Enfin, le dernier texte rédigé par le Père Nicolas attire avec justesse l’attention sur une porte dite des « pains d’oblation » provenant de la chapelle des Jésuites et conservée au Musée du Périgord. Son ancrage dans l’Ancien Testament permet d‘approcher une typologie (était-elle alors propre aux Jésuites dans son orientation ?) mettant en relation un aspect de la liturgie juive dans le Temple de Jérusalem et la célébration eucharistique, telle que le Concile de Trente en a repensé les modalités notamment en matière d’espace liturgique. L’auteur met en relief le symbolisme de la porte avec le « passage » comme symbole éminent de la foi juive ancrée dans la répétition mémorielle du passage de la Mer Rouge. On souhaiterait qu’il puisse aborder de nouveau cet aspect fondamental, à savoir cette porte des « pains d’oblation » introduisant dans l’église, comme image de la Jérusalem céleste, où il n’y a plus de temple comme l’annonce le livre de l’Apocalypse 21, 22, dont les versets précédents étaient justement consacrés à la présentation des douze portes de la cité sainte.
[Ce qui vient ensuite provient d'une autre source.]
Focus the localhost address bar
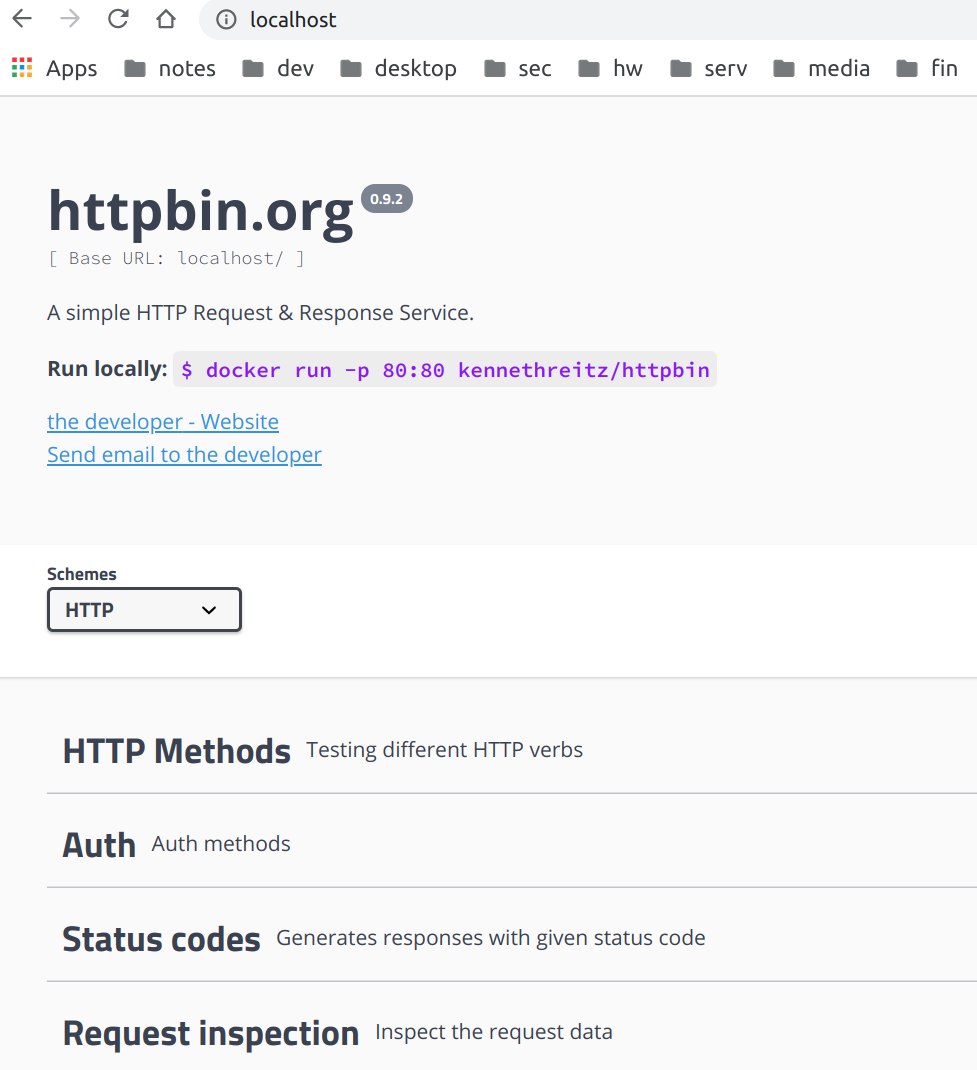This screenshot has height=1070, width=977. 587,20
La démarche initiée en ce colloque de Périgueux constitue, à n’en pas douter, une porte ouverte sur de nouvelles recherches, même si comme la porte de la chapelle des Jésuites arrachée à son emplacement d’origine, elles semblent parfois ouvrir plus encore sur des interrogations. Le retable baroque comme porte vers la contemplation pourrait fournir la thématique à un prochain colloque. Le retable des Jésuites dans la cathédrale Saint-Front pourrait en fournir l’introduction magistrale avec l’Assomption de Marie au ciel, elle qui est porta caeli, porte du ciel où elle entre dans sa gloire.